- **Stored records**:
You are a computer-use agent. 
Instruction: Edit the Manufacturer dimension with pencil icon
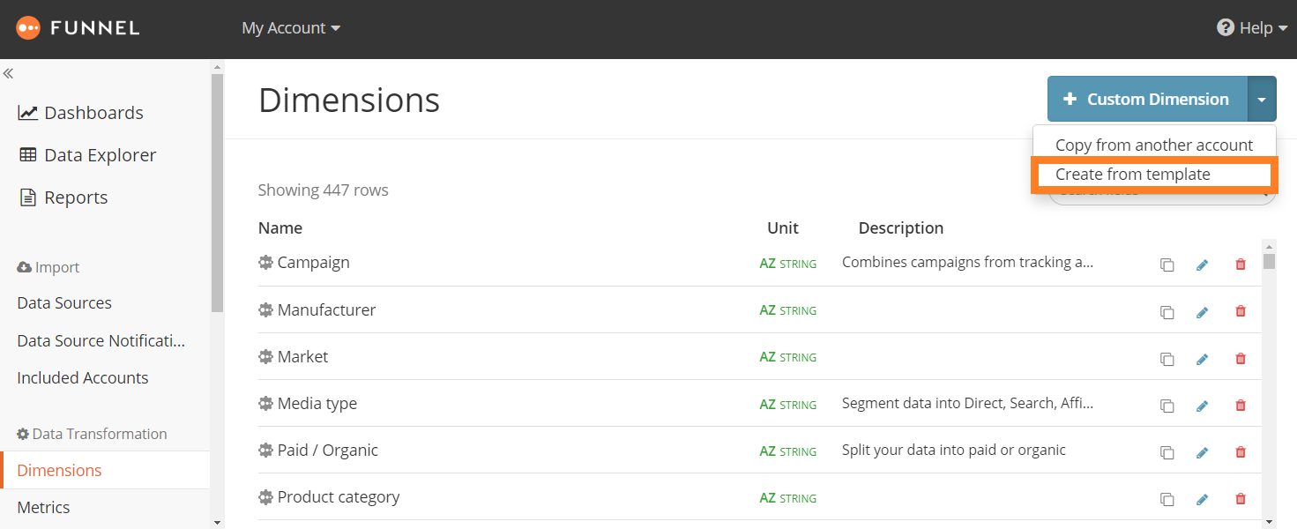pyautogui.click(x=1202, y=311)
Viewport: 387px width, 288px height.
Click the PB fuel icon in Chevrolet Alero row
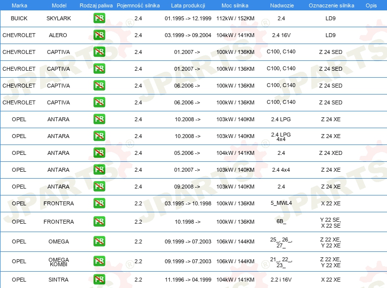[99, 35]
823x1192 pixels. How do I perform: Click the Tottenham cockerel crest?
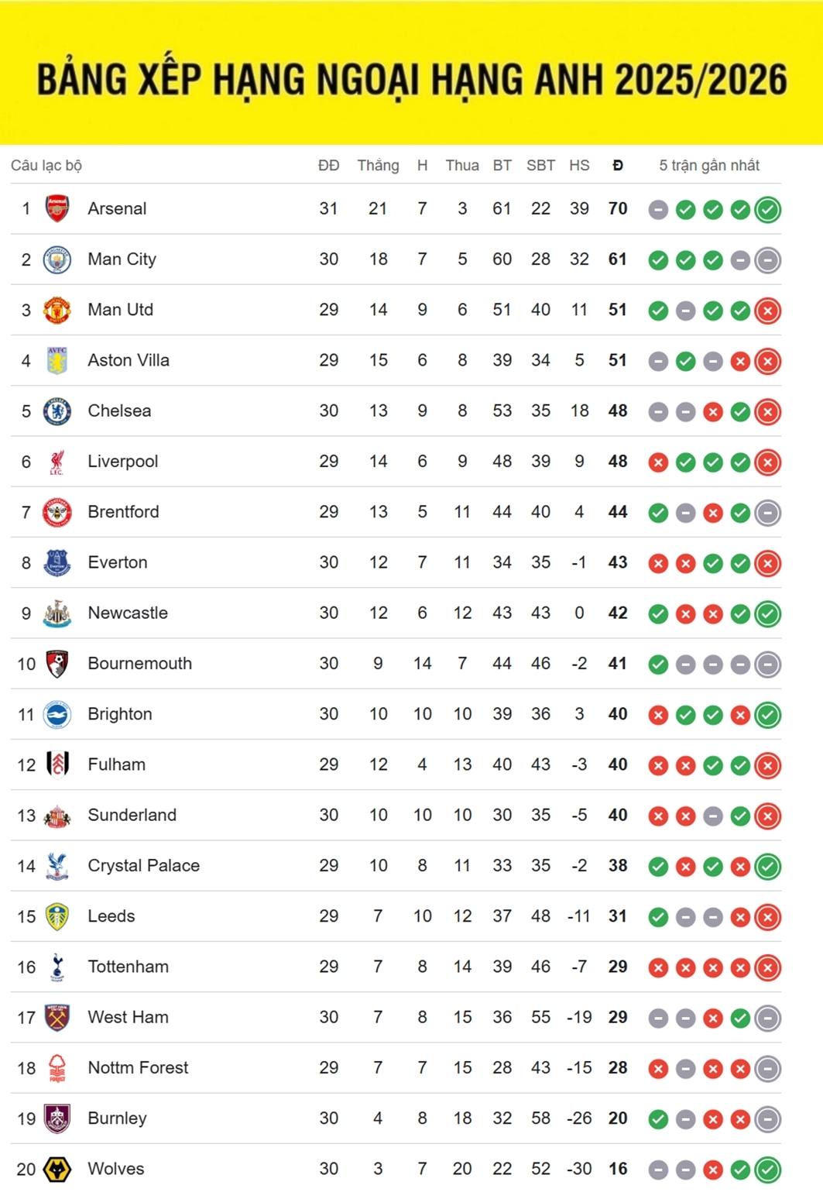click(57, 967)
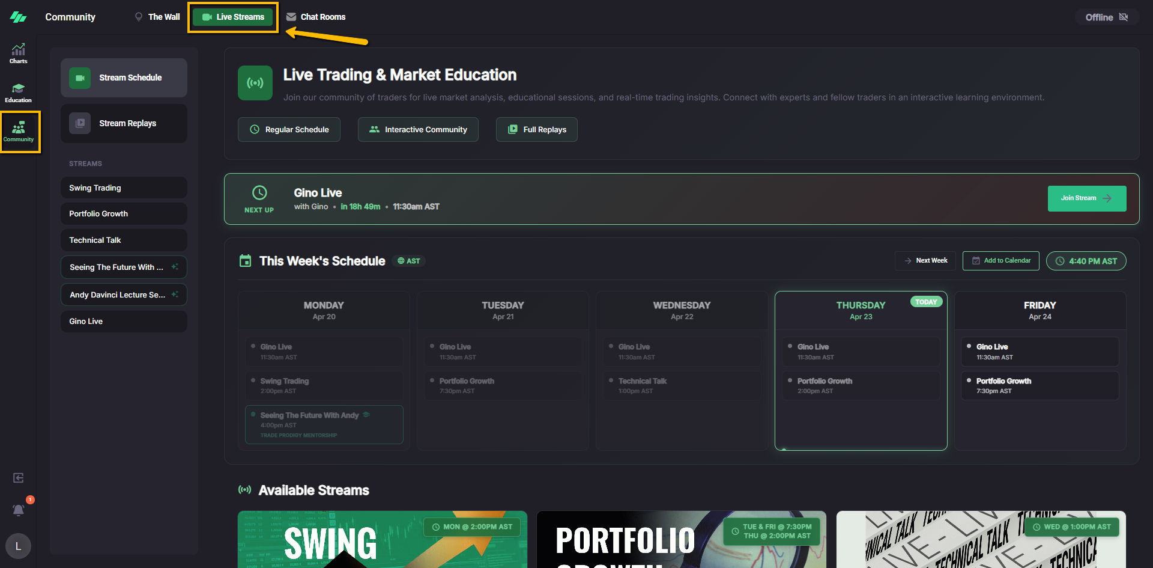Open the Chat Rooms tab

(x=316, y=17)
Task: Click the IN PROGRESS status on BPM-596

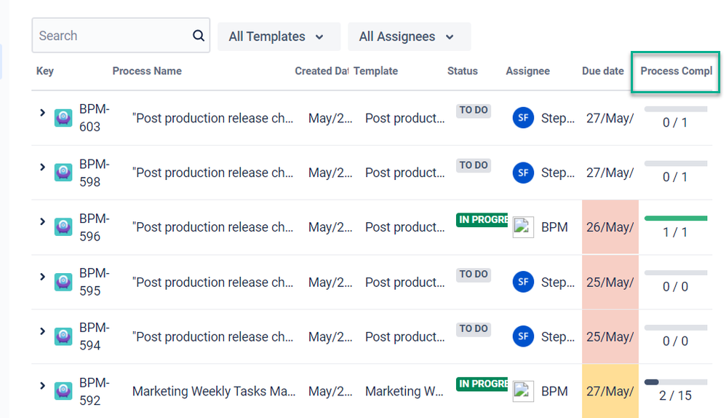Action: (482, 220)
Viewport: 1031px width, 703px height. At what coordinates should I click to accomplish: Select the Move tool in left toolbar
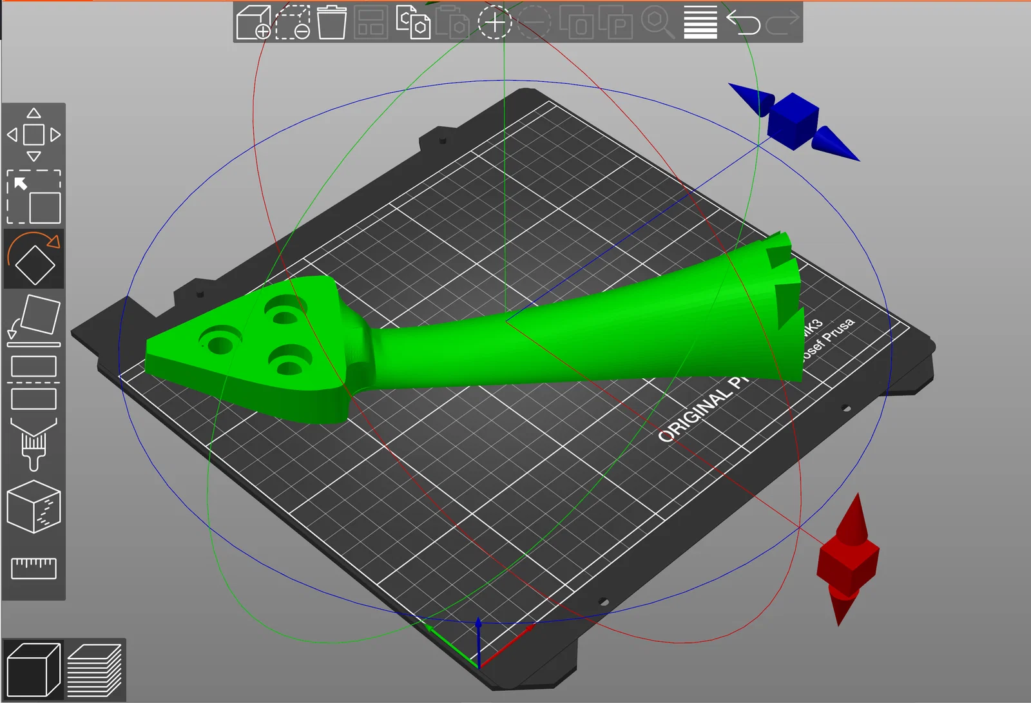[x=34, y=135]
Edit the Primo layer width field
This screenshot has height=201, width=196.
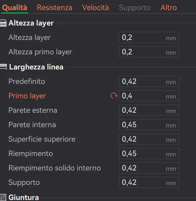click(x=149, y=96)
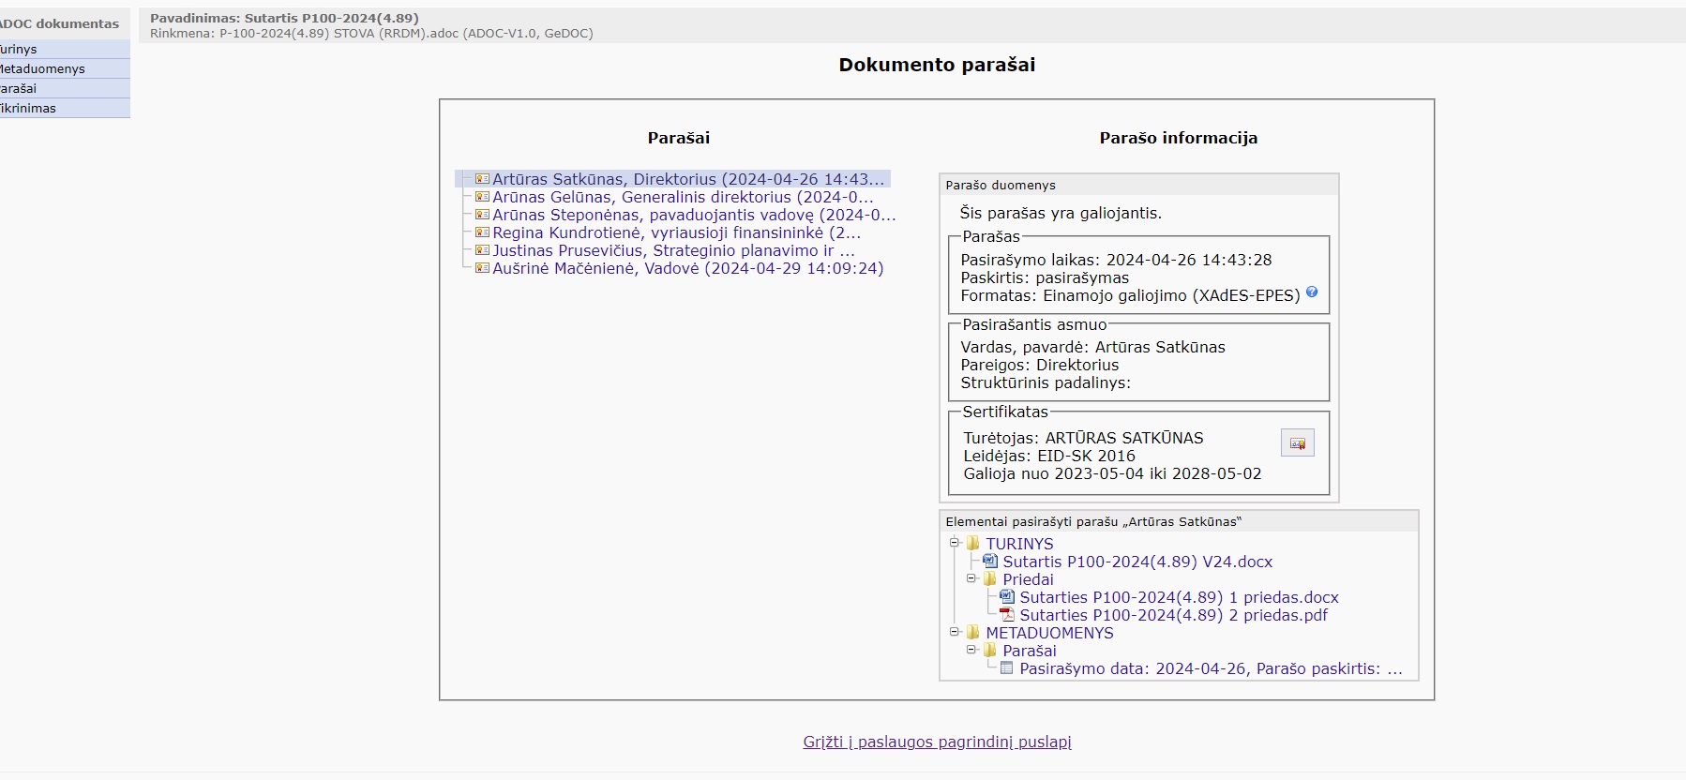Click Word icon of Sutartis V24.docx
The image size is (1686, 780).
click(x=990, y=561)
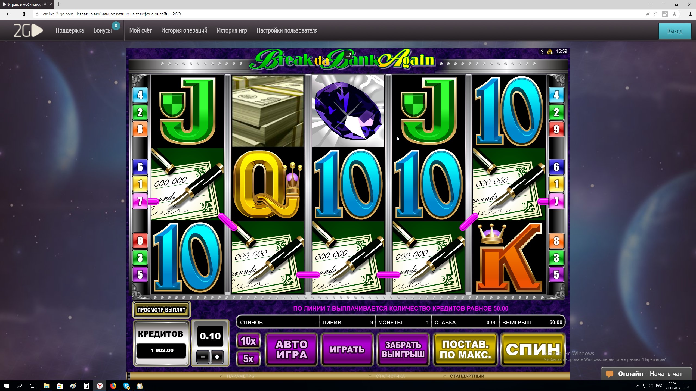The image size is (696, 391).
Task: Mute game sound with speaker icon
Action: (x=550, y=52)
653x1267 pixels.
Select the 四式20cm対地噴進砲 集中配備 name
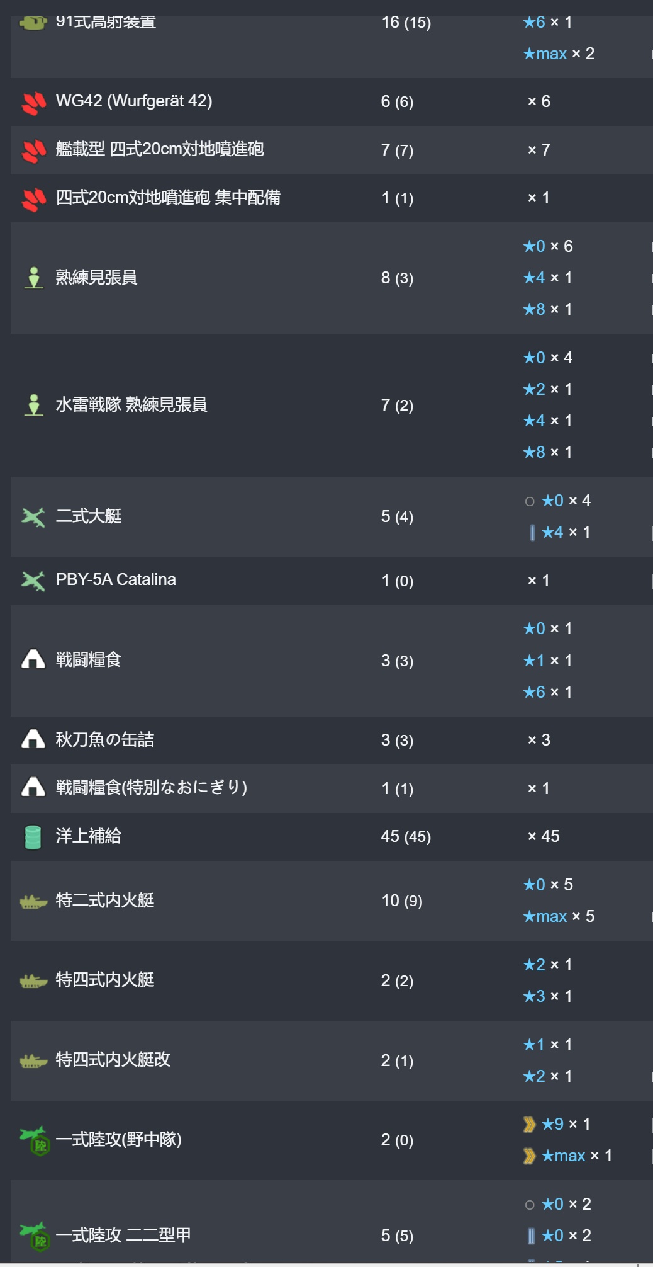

- **PROBLEM TO SOLVE**:
Omit the pictures. Transcribe every record exactly.

- **ANSWER SPACE**:
You are a computer-use agent. 
Instruction: Edit the Manufacturer dimension with pencil icon
pyautogui.click(x=1202, y=311)
Viewport: 387px width, 288px height.
Click the PB fuel icon in Chevrolet Alero row
[99, 35]
823x1192 pixels. How do I perform: Click the Tottenham cockerel crest?
click(57, 967)
Open the Chat Rooms tab

(x=316, y=17)
Task: Click the IN PROGRESS status on BPM-596

Action: (482, 220)
Viewport: 1031px width, 703px height. At what coordinates should I click to accomplish: Select the Move tool in left toolbar
[x=34, y=135]
Edit the Primo layer width field
This screenshot has height=201, width=196.
click(x=149, y=96)
Click Word icon of Sutartis V24.docx
The image size is (1686, 780).
click(x=990, y=561)
The image size is (696, 391).
Task: Mute game sound with speaker icon
Action: (x=550, y=52)
653x1267 pixels.
Select the 四式20cm対地噴進砲 集中配備 name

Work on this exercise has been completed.